■ EXERCISE GOAL: Output every line of the data below verbatim, from the first line to the last.

■ DATASET EXCERPTS:
------

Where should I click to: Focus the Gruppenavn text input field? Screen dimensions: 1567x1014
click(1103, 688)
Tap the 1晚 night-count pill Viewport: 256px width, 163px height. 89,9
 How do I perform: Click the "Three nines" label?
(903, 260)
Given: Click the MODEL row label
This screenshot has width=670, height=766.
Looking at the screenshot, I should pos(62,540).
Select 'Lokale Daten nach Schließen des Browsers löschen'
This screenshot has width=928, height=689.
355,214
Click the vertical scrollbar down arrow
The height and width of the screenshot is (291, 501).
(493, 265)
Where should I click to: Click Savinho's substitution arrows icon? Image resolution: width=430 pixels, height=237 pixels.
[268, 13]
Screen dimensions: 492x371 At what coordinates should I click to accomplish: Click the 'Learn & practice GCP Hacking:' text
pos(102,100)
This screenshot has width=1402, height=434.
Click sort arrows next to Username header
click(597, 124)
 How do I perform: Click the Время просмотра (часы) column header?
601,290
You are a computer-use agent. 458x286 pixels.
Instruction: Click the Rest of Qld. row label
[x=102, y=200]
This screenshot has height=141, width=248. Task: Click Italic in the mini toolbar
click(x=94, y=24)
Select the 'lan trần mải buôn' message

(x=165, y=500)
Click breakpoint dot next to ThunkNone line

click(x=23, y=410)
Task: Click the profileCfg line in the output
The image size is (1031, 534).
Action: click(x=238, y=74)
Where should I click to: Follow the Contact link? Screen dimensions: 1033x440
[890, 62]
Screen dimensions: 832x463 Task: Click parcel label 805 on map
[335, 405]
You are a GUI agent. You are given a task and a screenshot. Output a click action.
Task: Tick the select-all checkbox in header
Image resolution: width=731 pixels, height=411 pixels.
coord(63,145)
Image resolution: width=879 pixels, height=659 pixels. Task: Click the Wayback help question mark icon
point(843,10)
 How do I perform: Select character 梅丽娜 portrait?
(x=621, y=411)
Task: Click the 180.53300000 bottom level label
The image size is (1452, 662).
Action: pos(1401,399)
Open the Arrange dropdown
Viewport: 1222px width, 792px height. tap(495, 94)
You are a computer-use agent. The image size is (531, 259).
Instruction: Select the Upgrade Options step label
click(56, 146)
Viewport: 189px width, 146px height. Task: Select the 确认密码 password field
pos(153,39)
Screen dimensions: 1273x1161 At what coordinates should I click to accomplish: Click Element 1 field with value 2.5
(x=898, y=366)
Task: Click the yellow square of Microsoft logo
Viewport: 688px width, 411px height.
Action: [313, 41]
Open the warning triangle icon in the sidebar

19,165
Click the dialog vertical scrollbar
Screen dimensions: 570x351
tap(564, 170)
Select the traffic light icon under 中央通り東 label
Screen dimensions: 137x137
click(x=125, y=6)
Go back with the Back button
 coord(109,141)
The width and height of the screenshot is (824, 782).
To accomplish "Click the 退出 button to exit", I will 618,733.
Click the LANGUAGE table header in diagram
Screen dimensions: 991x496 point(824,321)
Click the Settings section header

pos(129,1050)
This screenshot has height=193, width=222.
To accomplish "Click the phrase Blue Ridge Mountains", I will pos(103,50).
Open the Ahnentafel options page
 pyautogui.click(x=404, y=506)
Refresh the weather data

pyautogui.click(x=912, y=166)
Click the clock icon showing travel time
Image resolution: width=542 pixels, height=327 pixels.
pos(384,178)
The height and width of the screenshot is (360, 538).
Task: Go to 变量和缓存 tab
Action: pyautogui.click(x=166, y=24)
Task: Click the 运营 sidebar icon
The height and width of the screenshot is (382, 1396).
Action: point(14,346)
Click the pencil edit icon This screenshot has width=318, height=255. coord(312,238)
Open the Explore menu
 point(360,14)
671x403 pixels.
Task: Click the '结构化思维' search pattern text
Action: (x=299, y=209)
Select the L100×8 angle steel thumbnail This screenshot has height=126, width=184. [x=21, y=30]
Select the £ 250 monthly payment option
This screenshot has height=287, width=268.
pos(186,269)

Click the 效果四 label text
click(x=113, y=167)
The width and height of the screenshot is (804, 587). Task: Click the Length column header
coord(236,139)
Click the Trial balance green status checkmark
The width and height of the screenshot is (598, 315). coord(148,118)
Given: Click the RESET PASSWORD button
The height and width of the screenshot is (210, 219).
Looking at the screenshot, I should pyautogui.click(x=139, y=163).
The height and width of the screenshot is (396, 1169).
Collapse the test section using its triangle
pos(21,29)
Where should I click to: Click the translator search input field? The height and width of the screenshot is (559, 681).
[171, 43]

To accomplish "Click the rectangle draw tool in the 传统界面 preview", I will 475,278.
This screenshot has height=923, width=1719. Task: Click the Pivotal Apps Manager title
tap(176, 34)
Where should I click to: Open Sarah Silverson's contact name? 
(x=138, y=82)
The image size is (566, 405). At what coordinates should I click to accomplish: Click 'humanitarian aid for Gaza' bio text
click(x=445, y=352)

------

■ SOLVED EXERCISE:
Where should I click to: Focus the Gruppenavn text input field? Screen dimensions: 1567x1014
click(1103, 688)
Tap the 1晚 night-count pill Viewport: 256px width, 163px height. 89,9
 How do I perform: Click the "Three nines" label?
(903, 260)
Given: Click the MODEL row label
This screenshot has width=670, height=766.
Looking at the screenshot, I should pos(62,540).
Select 'Lokale Daten nach Schließen des Browsers löschen'
This screenshot has width=928, height=689.
355,214
Click the vertical scrollbar down arrow
The height and width of the screenshot is (291, 501).
(493, 265)
Where should I click to: Click Savinho's substitution arrows icon? Image resolution: width=430 pixels, height=237 pixels.
[268, 13]
Screen dimensions: 492x371 At what coordinates should I click to accomplish: Click the 'Learn & practice GCP Hacking:' text
pos(102,100)
This screenshot has width=1402, height=434.
Click sort arrows next to Username header
click(597, 124)
 How do I perform: Click the Время просмотра (часы) column header?
601,290
You are a computer-use agent. 458x286 pixels.
Instruction: Click the Rest of Qld. row label
[x=102, y=200]
This screenshot has height=141, width=248. Task: Click Italic in the mini toolbar
click(x=94, y=24)
Select the 'lan trần mải buôn' message

(x=165, y=500)
Click breakpoint dot next to ThunkNone line

click(x=23, y=410)
Task: Click the profileCfg line in the output
The image size is (1031, 534).
Action: click(x=238, y=74)
Where should I click to: Follow the Contact link? Screen dimensions: 1033x440
[890, 62]
Screen dimensions: 832x463 Task: Click parcel label 805 on map
[335, 405]
You are a GUI agent. You are given a task and a screenshot. Output a click action.
Task: Tick the select-all checkbox in header
Image resolution: width=731 pixels, height=411 pixels.
coord(63,145)
Image resolution: width=879 pixels, height=659 pixels. Task: Click the Wayback help question mark icon
point(843,10)
 How do I perform: Select character 梅丽娜 portrait?
(x=621, y=411)
Task: Click the 180.53300000 bottom level label
The image size is (1452, 662).
Action: pos(1401,399)
Open the Arrange dropdown
Viewport: 1222px width, 792px height. tap(495, 94)
You are a computer-use agent. The image size is (531, 259).
Instruction: Select the Upgrade Options step label
click(56, 146)
Viewport: 189px width, 146px height. Task: Select the 确认密码 password field
pos(153,39)
Screen dimensions: 1273x1161 At what coordinates should I click to accomplish: Click Element 1 field with value 2.5
(x=898, y=366)
Task: Click the yellow square of Microsoft logo
Viewport: 688px width, 411px height.
Action: [313, 41]
Open the warning triangle icon in the sidebar

19,165
Click the dialog vertical scrollbar
Screen dimensions: 570x351
tap(564, 170)
Select the traffic light icon under 中央通り東 label
Screen dimensions: 137x137
click(x=125, y=6)
Go back with the Back button
 coord(109,141)
The width and height of the screenshot is (824, 782).
To accomplish "Click the 退出 button to exit", I will 618,733.
Click the LANGUAGE table header in diagram
Screen dimensions: 991x496 point(824,321)
Click the Settings section header

pos(129,1050)
This screenshot has height=193, width=222.
To accomplish "Click the phrase Blue Ridge Mountains", I will pos(103,50).
Open the Ahnentafel options page
 pyautogui.click(x=404, y=506)
Refresh the weather data

pyautogui.click(x=912, y=166)
Click the clock icon showing travel time
Image resolution: width=542 pixels, height=327 pixels.
pos(384,178)
The height and width of the screenshot is (360, 538).
Task: Go to 变量和缓存 tab
Action: pyautogui.click(x=166, y=24)
Task: Click the 运营 sidebar icon
The height and width of the screenshot is (382, 1396).
Action: point(14,346)
Click the pencil edit icon This screenshot has width=318, height=255. coord(312,238)
Open the Explore menu
 point(360,14)
671x403 pixels.
Task: Click the '结构化思维' search pattern text
Action: (x=299, y=209)
Select the L100×8 angle steel thumbnail This screenshot has height=126, width=184. [x=21, y=30]
Select the £ 250 monthly payment option
This screenshot has height=287, width=268.
pos(186,269)

Click the 效果四 label text
click(x=113, y=167)
The width and height of the screenshot is (804, 587). Task: Click the Length column header
coord(236,139)
Click the Trial balance green status checkmark
The width and height of the screenshot is (598, 315). coord(148,118)
Given: Click the RESET PASSWORD button
The height and width of the screenshot is (210, 219).
Looking at the screenshot, I should pyautogui.click(x=139, y=163).
The height and width of the screenshot is (396, 1169).
Collapse the test section using its triangle
pos(21,29)
Where should I click to: Click the translator search input field? The height and width of the screenshot is (559, 681).
[171, 43]

To accomplish "Click the rectangle draw tool in the 传统界面 preview", I will 475,278.
This screenshot has height=923, width=1719. Task: Click the Pivotal Apps Manager title
tap(176, 34)
Where should I click to: Open Sarah Silverson's contact name? 
(x=138, y=82)
The image size is (566, 405). At what coordinates should I click to accomplish: Click 'humanitarian aid for Gaza' bio text
click(x=445, y=352)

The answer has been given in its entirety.